Unifying efforts seems like a very a good thing, your feedback from having grown up a similar solution would be valuable.

That’s too bad. Would be good to have a section for user contributed model training examples, similar to the current section similar to https://deepspeech.readthedocs.io/en/v0.7.4/Contributed-Examples.html. Or perhaps if there’s to be a repository of user contributed models (guessing from the new metadata parameters in exporting(?)) then it’d be useful to have a link to the training scripts.

I’ve studied your scripts a bit more and see what’s common and different and I’d like to borrow in order improve our repo. The only feedback I could give to you (for now) is that you could add using lm_optimizer.py into your build-lm.shscript(?) It’s worthwhile in our case since I’ve observed the WER for our transcribing model reduce from 33% to 27%.

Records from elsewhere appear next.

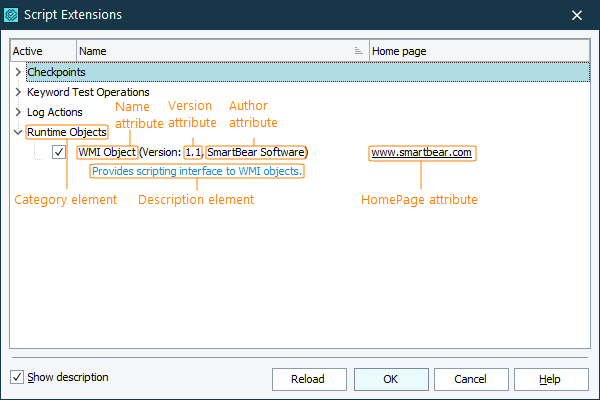Sort by the Active column header

42,51
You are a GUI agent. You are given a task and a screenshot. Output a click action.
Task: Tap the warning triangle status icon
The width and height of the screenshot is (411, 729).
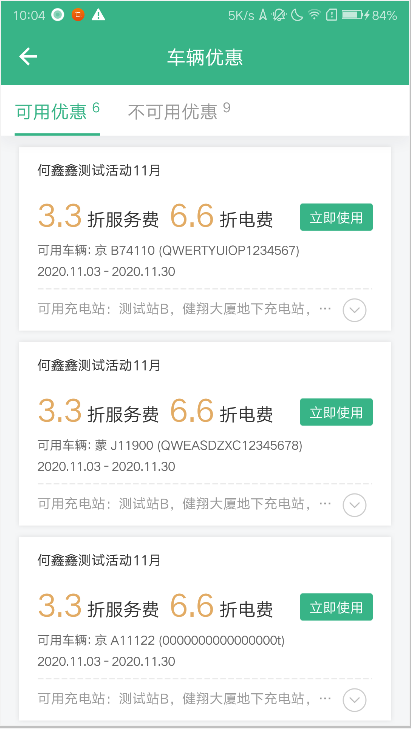[98, 15]
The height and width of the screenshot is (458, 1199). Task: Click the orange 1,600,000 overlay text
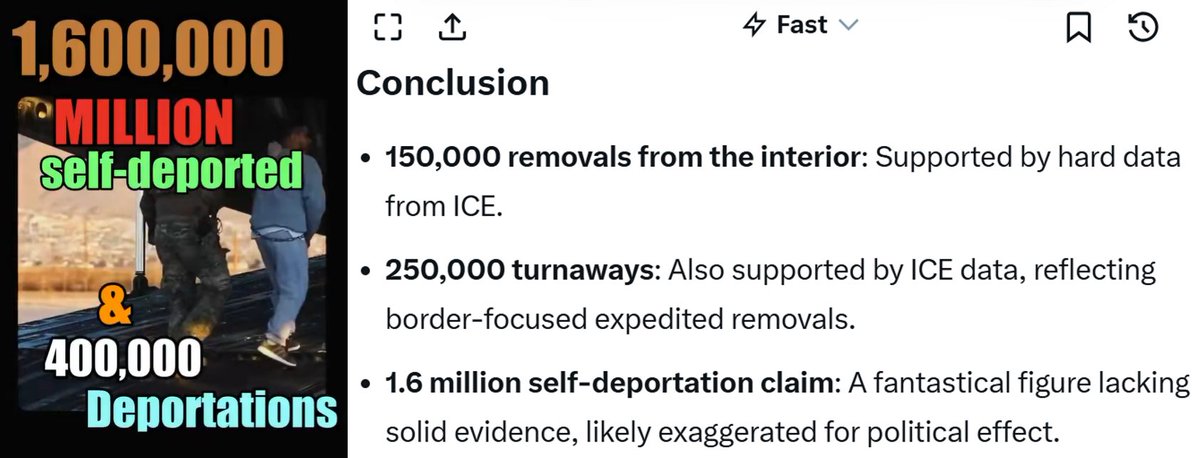click(x=148, y=49)
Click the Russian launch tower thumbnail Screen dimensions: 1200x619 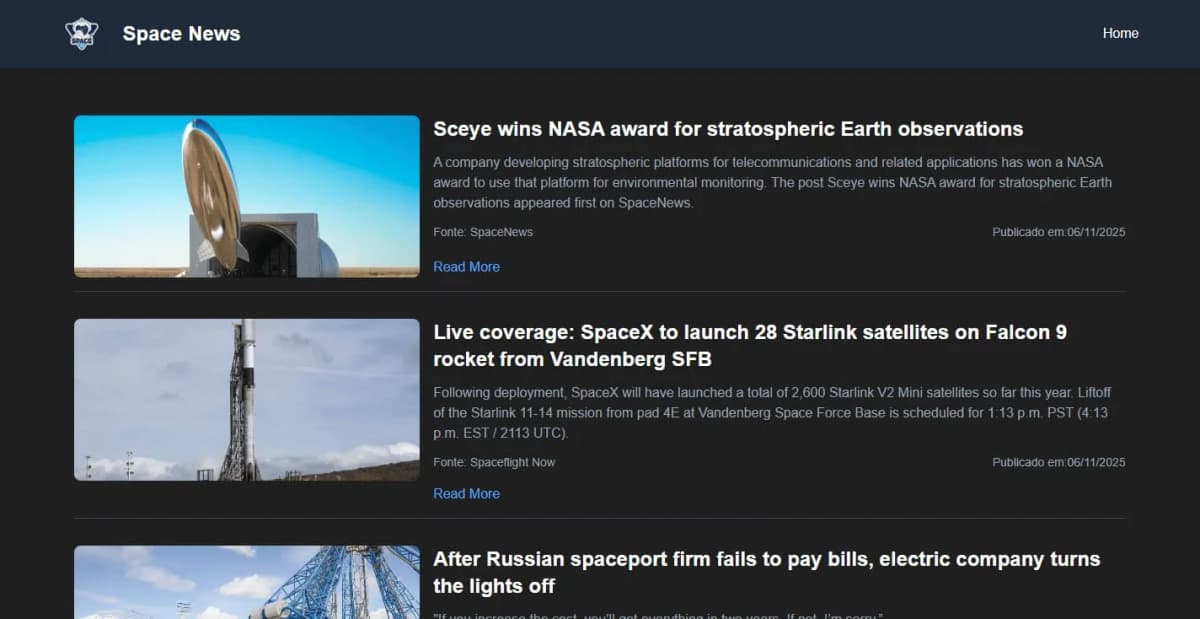pos(246,581)
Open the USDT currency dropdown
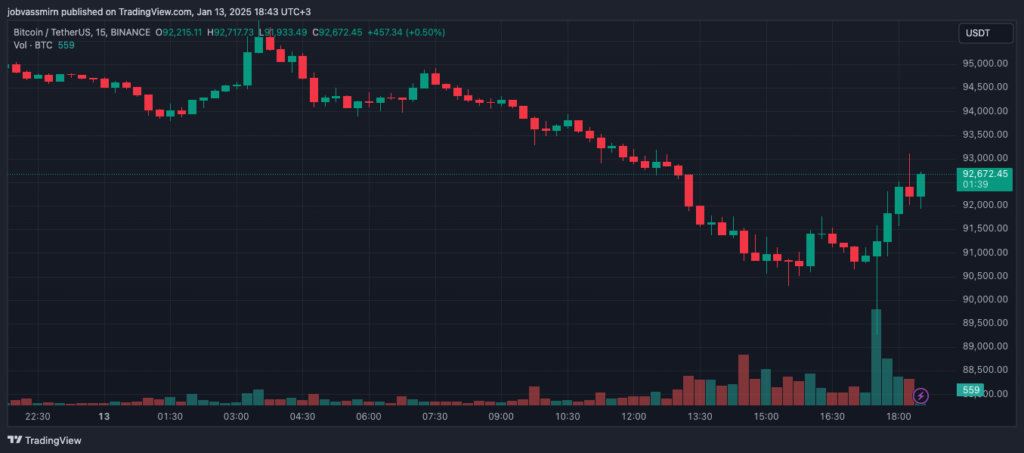The image size is (1024, 453). [976, 34]
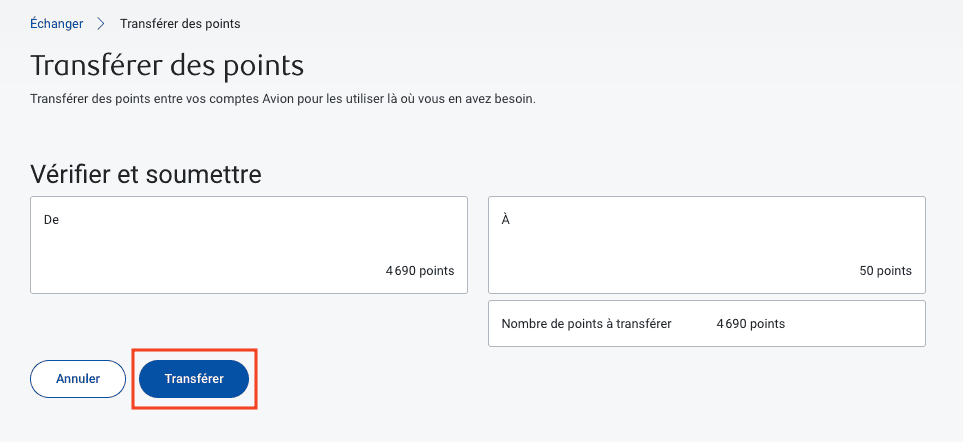This screenshot has width=963, height=442.
Task: Click the Transférer button
Action: 194,379
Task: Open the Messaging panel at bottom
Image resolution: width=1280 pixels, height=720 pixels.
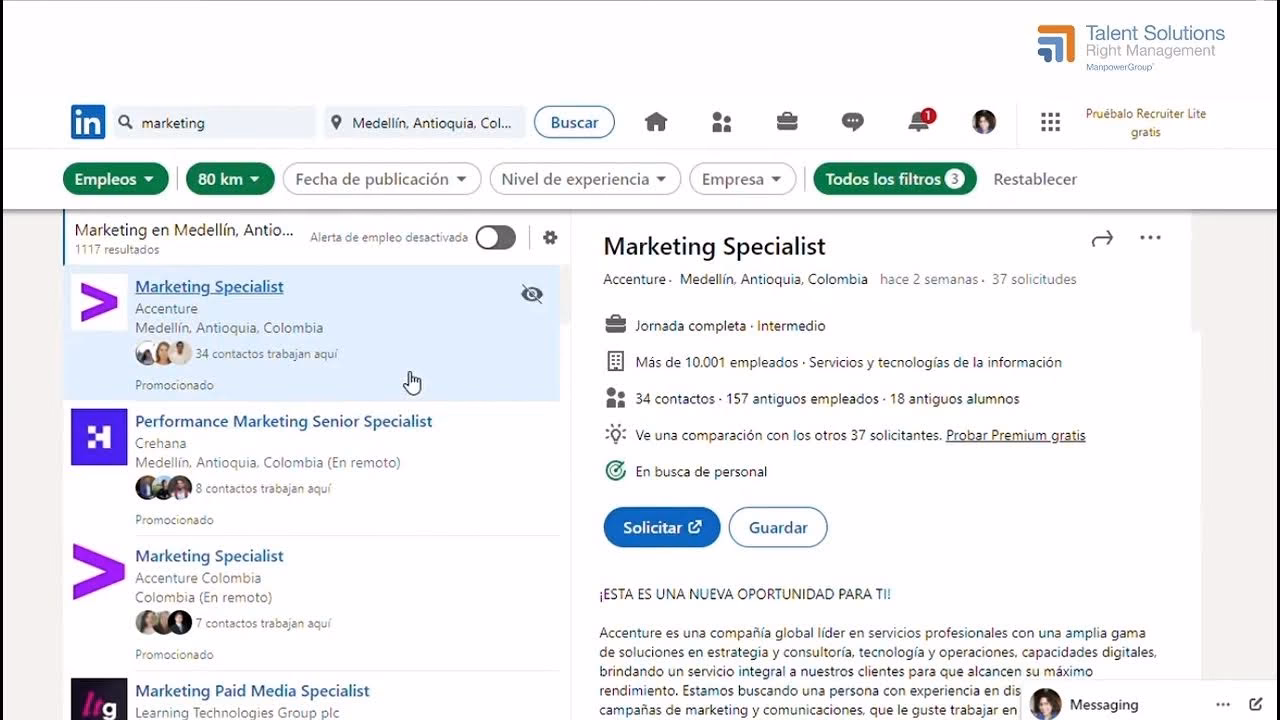Action: click(x=1103, y=704)
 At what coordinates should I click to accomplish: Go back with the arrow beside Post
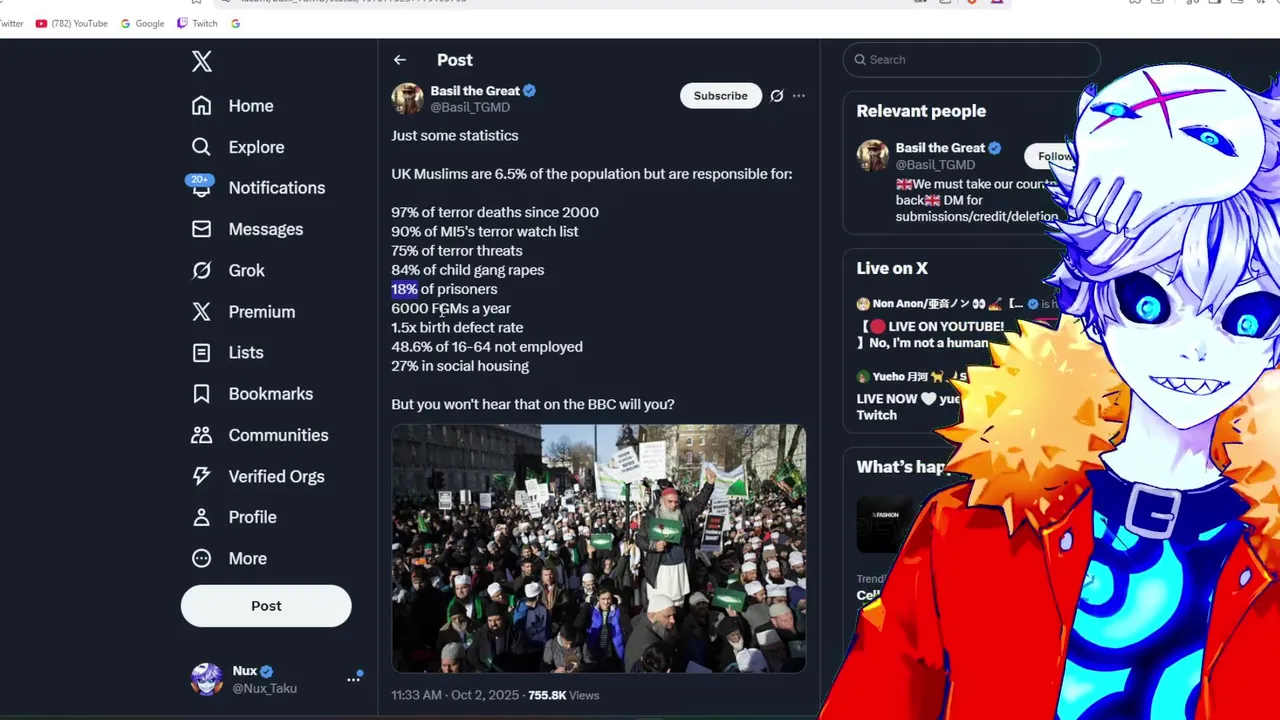tap(400, 60)
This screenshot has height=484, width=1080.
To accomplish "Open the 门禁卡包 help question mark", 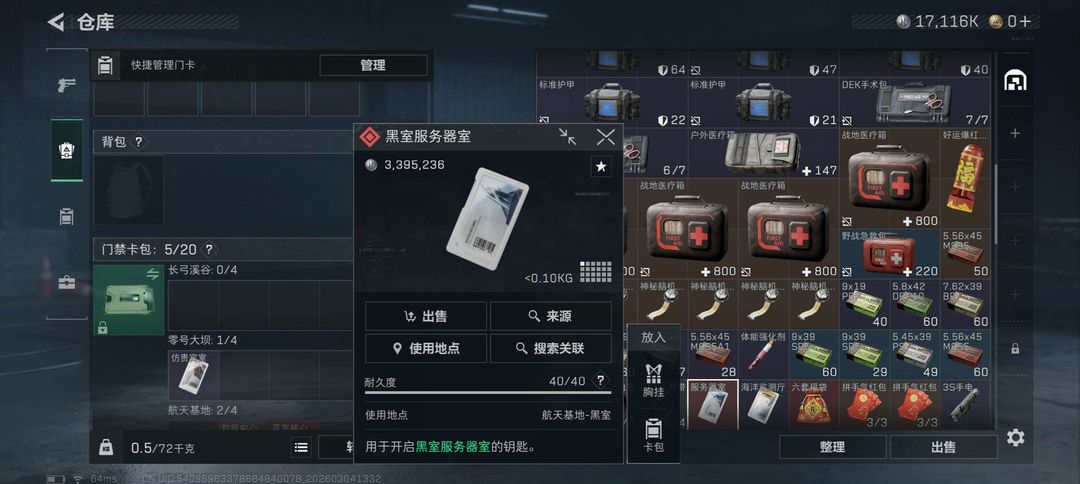I will (209, 249).
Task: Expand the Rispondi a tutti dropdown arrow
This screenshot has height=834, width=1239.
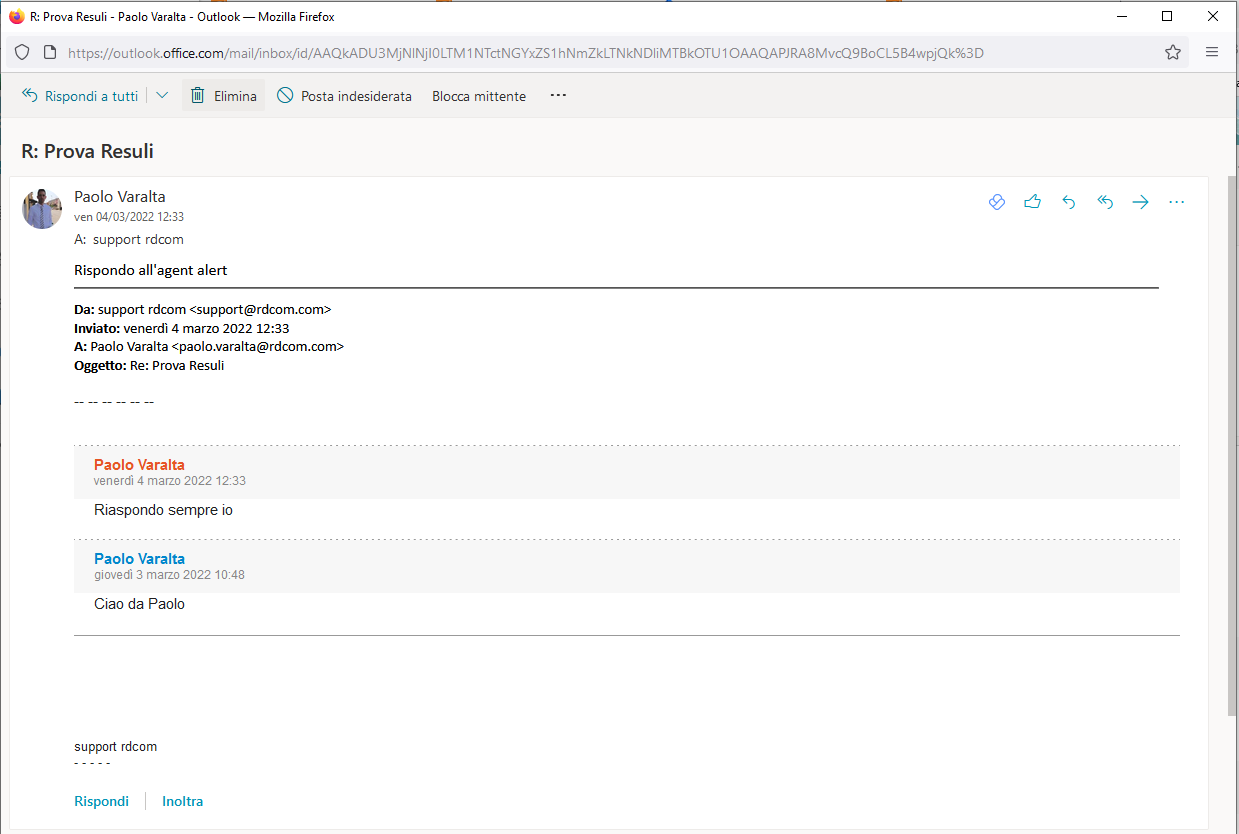Action: [162, 96]
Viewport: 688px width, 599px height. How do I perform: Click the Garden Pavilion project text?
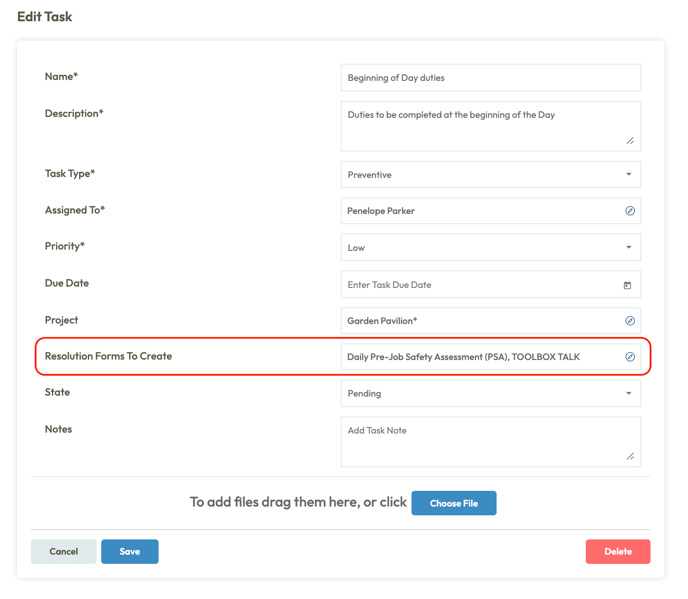pyautogui.click(x=382, y=321)
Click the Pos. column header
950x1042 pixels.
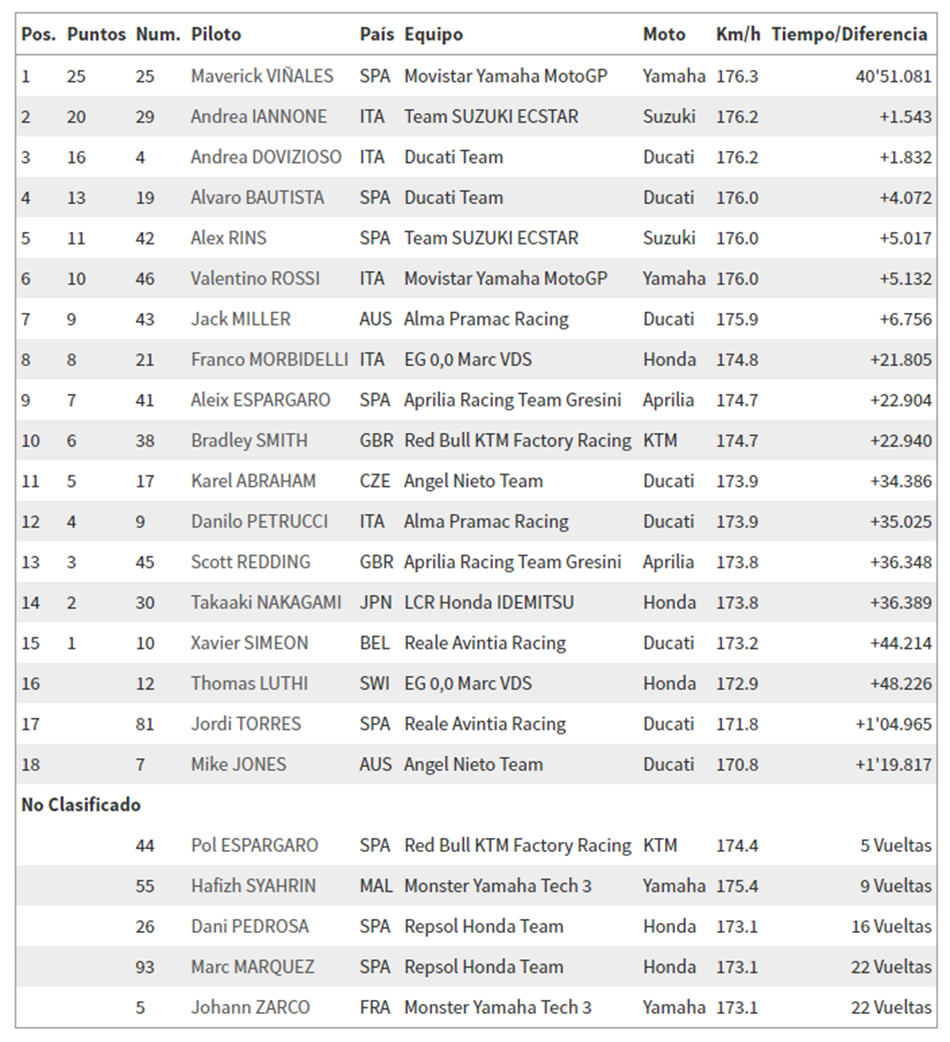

The documentation could explain this script a bit better with an example usage such as I figured out from reading the source:

(I’m not sure however why it attempts over 2000 times to find the best alpha and beta scores. It’s already found the optimal values by attempt no. 200. At 2000 however, it takes a much longer time to optimize the lm than it does to train the acoustic models with transfer learning. I’ve left it as it is for now since the test sets are small for the time being and since mostly everything else is using default settings)

Hwyl!

2 Likes

Indeed, but at the same time exposing it means supporting it. Until it’s solid enough, it would add more troubles for few gains.

This is something we are working on, yes

I’ve separated building the LM from evaluating its params, which is done in evaluate_lm.sh

Those are just the default values pickes from DeepSpeech

Yes, there is mostly no documentation, again because it’s too much of a WIP and I lack feedback on how much useful it is to people.